"The poor families should be provided identity cards that will enable them to receive ‘social security allowance’ and ‘compulsory health insurance’. This allowance can be used by the poor for total health care"
In Nepal about a quarter of the population lives below the poverty line. In 2010, the Nepal Living Standard Survey found that 23.8 per cent families earned below $1.25 a day which is the national line of poverty.
The condition of the people is continuously deteriorating in the last six years with the government’s lethargic poverty control efforts. The government has also lost control of the market. As a result, there is strong price hike in daily used commodities. In the last decade, inflation has hovered around two digits annually with about 13 per cent in 2008 as per the NRB. However, many economists believe that the inflation figures of NRB are utterly superficial as they have found from their sample study that the real market inflation could be much higher. Such market inflation has made the average life very difficult.
Since 2010, when the poverty level was calculated by CBS there had been no substantive employment generation activities and no mega projects, no mega constructions or factories. The economy has also been squeezed by the earthquake and border obstruction in 2015. As a result, there are more unemployed going abroad for work.
According to a governmental source about 3.7 million have already gone abroad other than in India and among these ‘labour migrants’ 80 per cent are young aged 15-35 and mostly from rural areas.
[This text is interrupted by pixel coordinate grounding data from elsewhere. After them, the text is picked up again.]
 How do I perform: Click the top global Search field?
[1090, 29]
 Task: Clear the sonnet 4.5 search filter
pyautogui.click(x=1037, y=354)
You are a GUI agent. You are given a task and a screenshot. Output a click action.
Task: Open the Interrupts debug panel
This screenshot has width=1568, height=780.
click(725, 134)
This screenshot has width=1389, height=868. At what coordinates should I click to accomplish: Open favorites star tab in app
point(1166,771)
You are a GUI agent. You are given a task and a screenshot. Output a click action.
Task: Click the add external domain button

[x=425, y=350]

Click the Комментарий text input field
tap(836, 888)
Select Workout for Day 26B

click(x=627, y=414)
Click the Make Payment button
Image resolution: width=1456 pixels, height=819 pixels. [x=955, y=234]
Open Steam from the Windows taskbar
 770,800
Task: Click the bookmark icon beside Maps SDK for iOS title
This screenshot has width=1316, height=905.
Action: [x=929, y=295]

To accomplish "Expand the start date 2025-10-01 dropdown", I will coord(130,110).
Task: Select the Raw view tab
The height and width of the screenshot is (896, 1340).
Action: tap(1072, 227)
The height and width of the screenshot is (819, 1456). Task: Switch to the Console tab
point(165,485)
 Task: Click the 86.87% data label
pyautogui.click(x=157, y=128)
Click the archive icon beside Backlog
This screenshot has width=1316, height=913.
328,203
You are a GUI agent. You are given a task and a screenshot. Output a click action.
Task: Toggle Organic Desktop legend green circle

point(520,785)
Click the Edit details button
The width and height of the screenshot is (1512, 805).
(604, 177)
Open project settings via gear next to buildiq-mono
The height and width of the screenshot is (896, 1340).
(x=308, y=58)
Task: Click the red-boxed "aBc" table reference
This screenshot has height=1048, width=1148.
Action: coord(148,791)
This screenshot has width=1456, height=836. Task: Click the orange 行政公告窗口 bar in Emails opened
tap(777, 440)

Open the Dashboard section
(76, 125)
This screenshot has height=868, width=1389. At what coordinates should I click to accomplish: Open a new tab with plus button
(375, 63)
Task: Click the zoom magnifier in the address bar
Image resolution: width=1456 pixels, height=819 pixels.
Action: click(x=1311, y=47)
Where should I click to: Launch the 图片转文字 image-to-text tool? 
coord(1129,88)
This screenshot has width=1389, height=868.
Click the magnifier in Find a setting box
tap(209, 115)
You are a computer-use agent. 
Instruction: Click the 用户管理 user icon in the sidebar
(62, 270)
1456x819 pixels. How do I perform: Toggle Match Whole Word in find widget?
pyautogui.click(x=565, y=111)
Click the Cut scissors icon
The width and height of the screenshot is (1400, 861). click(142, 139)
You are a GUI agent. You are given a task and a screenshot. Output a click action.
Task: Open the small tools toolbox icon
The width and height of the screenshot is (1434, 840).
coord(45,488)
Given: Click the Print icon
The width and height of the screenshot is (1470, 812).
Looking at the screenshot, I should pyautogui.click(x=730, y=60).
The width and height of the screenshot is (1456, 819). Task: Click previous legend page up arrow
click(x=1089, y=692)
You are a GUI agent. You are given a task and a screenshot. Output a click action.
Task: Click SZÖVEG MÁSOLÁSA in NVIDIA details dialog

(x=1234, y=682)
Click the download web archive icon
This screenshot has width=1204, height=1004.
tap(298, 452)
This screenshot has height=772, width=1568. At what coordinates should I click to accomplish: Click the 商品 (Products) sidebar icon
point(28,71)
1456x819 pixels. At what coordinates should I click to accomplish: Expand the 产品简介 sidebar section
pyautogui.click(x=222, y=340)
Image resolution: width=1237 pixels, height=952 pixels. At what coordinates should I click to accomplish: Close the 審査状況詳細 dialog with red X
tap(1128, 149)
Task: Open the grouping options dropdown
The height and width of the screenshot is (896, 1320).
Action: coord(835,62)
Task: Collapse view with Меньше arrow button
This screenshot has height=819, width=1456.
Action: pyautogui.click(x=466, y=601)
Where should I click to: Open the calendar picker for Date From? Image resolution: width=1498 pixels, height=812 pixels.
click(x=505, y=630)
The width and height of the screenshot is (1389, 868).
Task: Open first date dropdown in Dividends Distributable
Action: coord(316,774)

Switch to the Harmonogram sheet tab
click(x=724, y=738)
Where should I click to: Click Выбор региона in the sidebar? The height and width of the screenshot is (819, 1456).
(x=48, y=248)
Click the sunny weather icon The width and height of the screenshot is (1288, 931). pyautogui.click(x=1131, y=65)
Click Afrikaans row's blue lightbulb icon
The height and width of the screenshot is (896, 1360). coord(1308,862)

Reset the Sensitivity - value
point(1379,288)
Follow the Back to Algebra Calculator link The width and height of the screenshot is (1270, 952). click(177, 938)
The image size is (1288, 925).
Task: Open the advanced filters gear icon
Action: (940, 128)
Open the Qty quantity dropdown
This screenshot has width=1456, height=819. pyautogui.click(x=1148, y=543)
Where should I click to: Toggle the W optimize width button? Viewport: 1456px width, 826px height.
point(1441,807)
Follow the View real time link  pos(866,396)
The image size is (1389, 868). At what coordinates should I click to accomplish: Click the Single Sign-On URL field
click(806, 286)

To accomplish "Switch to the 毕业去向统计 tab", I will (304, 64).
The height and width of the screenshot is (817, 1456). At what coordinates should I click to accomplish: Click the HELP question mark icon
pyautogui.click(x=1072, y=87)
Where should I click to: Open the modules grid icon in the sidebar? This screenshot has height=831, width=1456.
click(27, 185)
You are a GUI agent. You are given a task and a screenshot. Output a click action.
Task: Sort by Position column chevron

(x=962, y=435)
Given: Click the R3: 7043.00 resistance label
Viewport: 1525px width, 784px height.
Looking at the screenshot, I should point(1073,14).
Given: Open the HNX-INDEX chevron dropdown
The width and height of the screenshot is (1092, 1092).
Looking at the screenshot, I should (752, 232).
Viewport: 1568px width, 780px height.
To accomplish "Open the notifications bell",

Every day, 15-20 hundred remittance seekers fly from Tribhuvan International Airport. Also, as a rural area is associated with poor people, this data indicates the poor are more unemployed and more remittance seekers.
Rising inflation and unemployment indicate a rise in poverty. Families who were earning just above $1.25 in 2010 are hit by poverty now with their down turned earning capacities. It is obviously a failure of the government in addressing problems of the poor and implementing poverty alleviation plans. Some recent surveys of organizations like UNDP and CBS indicate a deteriorating capacity of the poor.
The Annual Household Survey of CBS published in September 2016 shows that household consumption capacity of rural areas, associated with poverty, has declined by about 2 thousand rupees from last year. What do the poor want can be answered by using this latest report of CBS that reveals many interesting findings that none of the previous surveys have shown.
Access to education and medication (hospital, doctor and medicine) are two crucial social indicators. This survey shows that in educational spending and medication, the richest and the poorest population is highly segregated. The poorest 20 per cent families spent more than 20 per cent of their earning in medication and less than 6 per cent in education while the richest 20 per cent of the population spent more than 17 per cent on education and 9 per cent in medication. Does it indicate the rich are less concerned about their family health and the poor towards child education? Rather, it indicates a compulsion of the poor to spend heavily for their family’s health. Although, the government claims free medication at government health centers there is incongruity in the claim as at government health centers’ free medicines, pathological tests and good doctors are unavailable.
So, eventually the poor have to seek such services from expensive private clinics/hospitals. The poor spend the least in education which impacts on their children’s employment and earning capacity. Also, the less educated poor are less conscious about health and hygiene. But with preventive measures and healthy food, most of the rich have good health.
Saving of the rich from medication is utilized for good education to children at good schools. The poor send their children to free public schools where teaching is hardly done as they have management problems and political interventions.
Thus, most children from the poor families get poor education, have bad hygiene and sanitation and are trapped in poverty. To assist the poor the government should seek updated statistics of the poor families. Many governmental and NGOs have done some work for such identification.
There should be a regular mapping of the poor. There should be an enumeration of marginal poor families who may be earning just a little more than $1.25 but are very likely to fall in the trap of poverty. Families in such grey area should also be grouped under the poor families. After identification, they should be provided identity cards that will enable them to receive ‘social security allowance’ and ‘compulsory health insurance’.
This allowance can be used by the poor for total health care which is not covered by health insurance. Health service of the government in most rural and remote areas are in pathetic conditions. At remote villages and most mountain or hill villages the poor who have serious illness cannot receive treatment as there is no good health post nearby and the sick have to be carried by helicopters to urban hospitals, which the poor cannot afford. Identity card for the poor should also enable them to access discounted education, transportation, and food on quota basis proportional to their family size.
Addressing poverty was the focus of national plans since the ‘Fifth Five-Year Plan’ of 1975. The government has announced achieving MDG by downsizing poverty population to 21.6 per cent which seems a mirage.